Rubbing people up the wrong way is normally not a good idea, but I, for one, am kind of proud of the hate mail and silly posts that continue to trickle in response to Nico's and my research.

Friday, 1 February 2013

oh no...

not the austerity paper again! Well, yes. La Vanguardia runs an annual competition for the best piece of scientific research in Spain... and Jacopo and I are finalists, out of a group of eight. Our joint paper investigagtes the effects of austerity on social unrest and instability:
Does fiscal consolidation lead to social unrest? Using cross-country evidence for the period 1919 to 2008, we examine the extent to which societies become unstable after budget cuts. The results show a clear correlation between fiscal retrenchment and instability. We test if the relationship simply reflects economic downturns, and conclude that this is not the case. While autocracies and democracies show a broadly similar responses to budget cuts, countries with more constraints on the executive are less likely to see unrest after austerity measures. Growing media penetration does not strengthen the effect of cut-backs on the level of unrest.

one of the reasons

why Spain is poorer than the rest of most of Europe - lack of competition, protection of insiders, low competitive intensity. You want proof? I give you one image.

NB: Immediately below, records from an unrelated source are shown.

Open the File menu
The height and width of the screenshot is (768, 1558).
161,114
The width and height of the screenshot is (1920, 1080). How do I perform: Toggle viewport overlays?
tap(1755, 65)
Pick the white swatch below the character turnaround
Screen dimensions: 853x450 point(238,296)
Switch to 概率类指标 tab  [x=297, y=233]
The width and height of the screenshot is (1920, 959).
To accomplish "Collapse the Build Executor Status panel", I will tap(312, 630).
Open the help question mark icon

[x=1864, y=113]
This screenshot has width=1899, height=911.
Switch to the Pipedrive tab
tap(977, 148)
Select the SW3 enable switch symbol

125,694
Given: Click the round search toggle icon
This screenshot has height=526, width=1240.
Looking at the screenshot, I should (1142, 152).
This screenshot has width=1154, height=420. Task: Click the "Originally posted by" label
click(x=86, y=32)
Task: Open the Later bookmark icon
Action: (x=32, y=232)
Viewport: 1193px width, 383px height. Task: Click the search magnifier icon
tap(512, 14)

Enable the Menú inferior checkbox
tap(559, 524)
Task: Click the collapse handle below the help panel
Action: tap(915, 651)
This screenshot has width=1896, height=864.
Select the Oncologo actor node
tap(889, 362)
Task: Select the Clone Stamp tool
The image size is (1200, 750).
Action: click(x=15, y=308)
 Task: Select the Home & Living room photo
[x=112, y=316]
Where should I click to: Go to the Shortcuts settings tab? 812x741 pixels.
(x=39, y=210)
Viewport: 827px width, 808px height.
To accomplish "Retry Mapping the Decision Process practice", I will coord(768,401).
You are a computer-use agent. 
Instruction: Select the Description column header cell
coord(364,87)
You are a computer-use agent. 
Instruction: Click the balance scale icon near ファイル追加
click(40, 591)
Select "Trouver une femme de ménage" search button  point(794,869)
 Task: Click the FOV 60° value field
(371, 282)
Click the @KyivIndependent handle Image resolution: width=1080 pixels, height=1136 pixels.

Like many European cities, Barcelona has a bike renting scheme, run by the city. You pay a modest fee per year, and you can rent bikes as often as you like, all over the city. Use it for less than 30 minutes each time, and you don't pay a penny extra. For the most part, it works great. Visitors are VERY keen to use this - and they can't. Why? Because the firms that rented bikes to tourists made sure through a major lobbying effort that they can't. The public system even advertises where to rent a bike if you are not a local (picture). The idea is to protect local businesses. Hmmm.

And it is not just the slightly unsavory let's-rip-off-the-foreigners; it costs the public system real money. Half the day, stations are either overflowing (with no place to leave your bike) or empty. Why? Because people live in one corner of the city, and work in another. If tourists used the system (as they can with great ease in Paris, say), there would be many more matching flows - tourists going one way, to areas with tourist attractions but where people live (Sagrada Familia, say), and citizens going the other (down to the sea, where many jobs + hotels are). So protecting insiders a. raises the cost of the public system, with lots of little vans driving around redistributing bikes (yes, all very ecological) b. costs revenue c. keeps firms in business that add nothing to social welfare, other than redistributing money.